A general contractor hired a company to place a dumpster at a job site. However, the company put the dumpster in the street and a motorist struck it, damaging his vehicle. Of course, he has no physical damage coverage, the dumpster company denies liability, and the motorist now wants to file a claim on the general contractor’s policy.
The general contractor’s agent emailed me asking whether she should turn in the claim since she doesn’t think the insured is legally liable. My response was to ask what the policy says about reporting claims. A delay in reporting a claim can sometimes result in a coverage denial for violating that policy condition.
For example, the ISO CGL policy says, “You must see to it that we are notified as soon as practicable of an ‘occurrence’ or an offense which may result in a claim.” What “as soon as practicable” means is a question of fact that may depend on the circumstances but, in this case, there appears to be no reason for any reporting delay. The CGL policy goes on to describe what kind of information should be gathered promptly and reported.
A couple of years ago, I consulted on a claim involving a pollution incident at a marina. Initially, it did not appear to be anything more than a minor remediation job, so a claim was not reported. Subsequently, though, the bills began to mount up until they exceeded $20,000 and finally a claim was made a year after the incident. The carrier denied the claim and refused to budge on the denial because the delay was material to the insurer’s ability to investigate the claim and their financial obligation to pay for remediation and damages.

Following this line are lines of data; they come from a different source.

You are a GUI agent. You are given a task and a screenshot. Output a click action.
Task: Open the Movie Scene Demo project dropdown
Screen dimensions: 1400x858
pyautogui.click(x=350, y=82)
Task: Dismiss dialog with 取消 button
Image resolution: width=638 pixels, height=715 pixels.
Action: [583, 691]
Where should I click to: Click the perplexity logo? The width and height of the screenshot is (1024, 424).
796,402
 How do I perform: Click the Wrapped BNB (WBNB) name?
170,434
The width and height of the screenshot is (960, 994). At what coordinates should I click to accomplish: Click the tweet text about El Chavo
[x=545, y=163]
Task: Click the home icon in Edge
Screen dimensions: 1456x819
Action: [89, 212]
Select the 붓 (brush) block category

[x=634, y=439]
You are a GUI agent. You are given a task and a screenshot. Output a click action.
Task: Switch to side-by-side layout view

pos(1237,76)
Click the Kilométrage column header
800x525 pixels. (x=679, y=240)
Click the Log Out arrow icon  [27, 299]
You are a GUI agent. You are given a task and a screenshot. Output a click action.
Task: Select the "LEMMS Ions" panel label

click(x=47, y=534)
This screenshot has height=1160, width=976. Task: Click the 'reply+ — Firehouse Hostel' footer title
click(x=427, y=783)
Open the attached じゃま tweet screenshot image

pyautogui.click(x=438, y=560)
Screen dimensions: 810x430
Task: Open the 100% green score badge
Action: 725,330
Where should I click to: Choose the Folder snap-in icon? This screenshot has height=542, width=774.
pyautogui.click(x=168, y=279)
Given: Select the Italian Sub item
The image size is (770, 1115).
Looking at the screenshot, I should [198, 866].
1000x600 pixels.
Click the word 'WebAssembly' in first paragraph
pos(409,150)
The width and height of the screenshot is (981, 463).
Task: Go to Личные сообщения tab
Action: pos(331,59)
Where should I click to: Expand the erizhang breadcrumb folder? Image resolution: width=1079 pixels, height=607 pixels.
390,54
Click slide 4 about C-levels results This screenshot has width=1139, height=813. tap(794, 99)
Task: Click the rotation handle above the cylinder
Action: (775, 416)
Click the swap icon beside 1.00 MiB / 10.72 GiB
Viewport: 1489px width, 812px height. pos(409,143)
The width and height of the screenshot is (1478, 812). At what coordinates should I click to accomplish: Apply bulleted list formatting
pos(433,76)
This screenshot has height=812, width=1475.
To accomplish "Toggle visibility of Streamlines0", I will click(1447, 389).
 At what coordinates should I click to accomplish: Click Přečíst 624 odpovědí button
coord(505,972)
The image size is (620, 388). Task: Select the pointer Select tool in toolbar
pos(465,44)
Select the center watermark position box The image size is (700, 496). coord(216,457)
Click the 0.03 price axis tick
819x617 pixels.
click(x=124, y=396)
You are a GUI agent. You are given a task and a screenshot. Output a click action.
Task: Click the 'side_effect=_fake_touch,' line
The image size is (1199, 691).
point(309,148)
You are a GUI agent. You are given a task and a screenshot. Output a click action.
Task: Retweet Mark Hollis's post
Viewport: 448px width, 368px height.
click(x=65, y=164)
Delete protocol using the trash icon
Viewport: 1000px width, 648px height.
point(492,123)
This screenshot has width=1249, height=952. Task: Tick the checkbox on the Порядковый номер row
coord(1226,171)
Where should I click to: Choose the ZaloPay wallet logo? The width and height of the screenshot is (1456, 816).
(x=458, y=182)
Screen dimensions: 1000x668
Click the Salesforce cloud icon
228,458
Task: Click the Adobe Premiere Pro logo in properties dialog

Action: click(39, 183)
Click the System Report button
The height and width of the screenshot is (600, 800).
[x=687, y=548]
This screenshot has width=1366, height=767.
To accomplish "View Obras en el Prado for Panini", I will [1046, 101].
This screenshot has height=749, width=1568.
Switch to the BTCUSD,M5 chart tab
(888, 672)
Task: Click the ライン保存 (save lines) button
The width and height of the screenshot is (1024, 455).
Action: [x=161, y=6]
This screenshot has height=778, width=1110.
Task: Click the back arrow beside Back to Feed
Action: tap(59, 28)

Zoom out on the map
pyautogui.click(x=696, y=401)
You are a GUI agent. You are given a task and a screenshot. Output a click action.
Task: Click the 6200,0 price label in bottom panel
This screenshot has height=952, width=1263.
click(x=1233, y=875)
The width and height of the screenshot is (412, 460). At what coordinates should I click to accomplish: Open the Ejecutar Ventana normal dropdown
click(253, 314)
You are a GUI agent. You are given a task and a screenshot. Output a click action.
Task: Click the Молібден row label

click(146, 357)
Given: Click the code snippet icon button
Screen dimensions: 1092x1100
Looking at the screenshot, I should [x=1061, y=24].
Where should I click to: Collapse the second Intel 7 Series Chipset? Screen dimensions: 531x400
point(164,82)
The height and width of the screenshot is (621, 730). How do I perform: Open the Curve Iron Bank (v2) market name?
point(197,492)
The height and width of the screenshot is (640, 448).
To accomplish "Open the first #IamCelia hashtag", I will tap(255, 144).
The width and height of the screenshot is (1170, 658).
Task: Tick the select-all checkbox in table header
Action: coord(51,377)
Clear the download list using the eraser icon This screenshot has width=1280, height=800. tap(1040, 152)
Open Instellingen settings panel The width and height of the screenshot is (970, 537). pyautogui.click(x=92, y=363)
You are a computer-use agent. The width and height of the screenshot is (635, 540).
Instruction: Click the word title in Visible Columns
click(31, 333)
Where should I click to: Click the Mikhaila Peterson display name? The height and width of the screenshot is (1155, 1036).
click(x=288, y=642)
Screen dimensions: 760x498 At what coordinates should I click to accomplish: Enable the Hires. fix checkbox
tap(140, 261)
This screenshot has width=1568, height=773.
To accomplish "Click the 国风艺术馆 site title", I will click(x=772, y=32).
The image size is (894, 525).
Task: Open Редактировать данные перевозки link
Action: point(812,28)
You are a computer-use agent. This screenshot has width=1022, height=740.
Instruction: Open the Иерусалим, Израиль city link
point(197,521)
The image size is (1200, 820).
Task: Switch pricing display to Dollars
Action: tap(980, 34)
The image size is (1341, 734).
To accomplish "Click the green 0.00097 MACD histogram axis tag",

On a more personal note, a number of years ago, my wife rear-ended a vehicle on an exit ramp. She lightly tapped the rear bumper and she and the other driver exchanged contact information. There was no visible damage to either vehicle, so she didn’t think we needed to report the accident. I insisted that we do and, sure enough, within a week she received a call from the other party who said a repair shop told her husband that the frame was damaged but that they were willing to settle for $500 cash. We referred them to our insurer and never heard anything more about the claim.
The moral of these stories is, if there is the possibility that an occurrence involving potential legal liability “may result in a claim,” it should be reported promptly. End of discussion.
Hail Damage Claims
It may be more complicated, though, when a potential claim involves possible first-party property damage only, without any liability for a third-party claim. Nothing illustrates that better than hail damage claims to roofs.
The week following a strong storm where I live, an out-of-state roofing company stopped by my house while I was out of town. They advised my wife that there had been extensive hail damage to many roofs in our neighborhood and could inspect our roof for free. My wife allowed them to proceed then, of course, they reported serious hail damage. When I returned home, I had the roofer we had used for many years inspect the roof and he said we had zero hail damage.
This past spring, we experienced another storm and two friends about a half mile from us got new roofs from their insurance companies, both from the same local roofer. My wife insisted we have them inspect our roof and, again, extensive hail damage was reported. To confirm this diagnosis, I had our regular roofer come again, as well as two other roofing companies, both of which had been in business locally for over 40 years. None of these three roofers found any hail damage. They did find some individual shingle windstorm damage and we paid $350 to have that repaired.
The moral of these personal stories is to beware of “storm chasers,” especially those that are not local and/or those that have not been in business long. According to our regular roofer, given the widespread increase in strong storms in recent years, no reputable roofer has to go door to door looking for work. Most roofers have jobs scheduled weeks in advance and it can potentially take months following major storms.
Our roof is approaching 15 years old and, sure, I’d love to get a “free” new roof, but only if there is actual damage. Insurers catch a lot of flack for denying hail damage claims, refusing to “match” shingles, apply “cosmetic” damage limitations, etc. But I suspect that sometimes insurers pay claims of questionable authenticity, especially following widespread storms where claims personnel are stretched.
What Is Prompt?
This brings me to one final point involving hail damage that is related to the prompt reporting issue that opened this discussion.
We all know that sometimes we do have roof damage that is not obvious until the roof starts to leak. So, what happens when the leak is reported and it’s discovered that the damage that resulted in the leak likely took place in a storm that came through two or three years ago? What is prompt or “as soon as practicable” in reporting such claims? Is or should it be based on when the damage likely occurred or when the damage was discovered? What is reasonable and fair?
Policy provisions, state laws, and case law vary significantly on this issue.
A policy may require property claims to be reported within a year of the date of loss or damage, something difficult to do if damage is not readily apparent. Do insurers really want their claims personnel physically inspecting every roof they insure following every storm on a “just in case” basis?
My suggestion in the case of possible hail or windstorm damage, especially given that almost all roofing companies provide free inspections, is that whenever a significant wind or hailstorm comes through, have at least two to three roofing contractors inspect the roof, gutters, siding, etc. If two or more concur as to damage, report it to the carrier and let the games begin.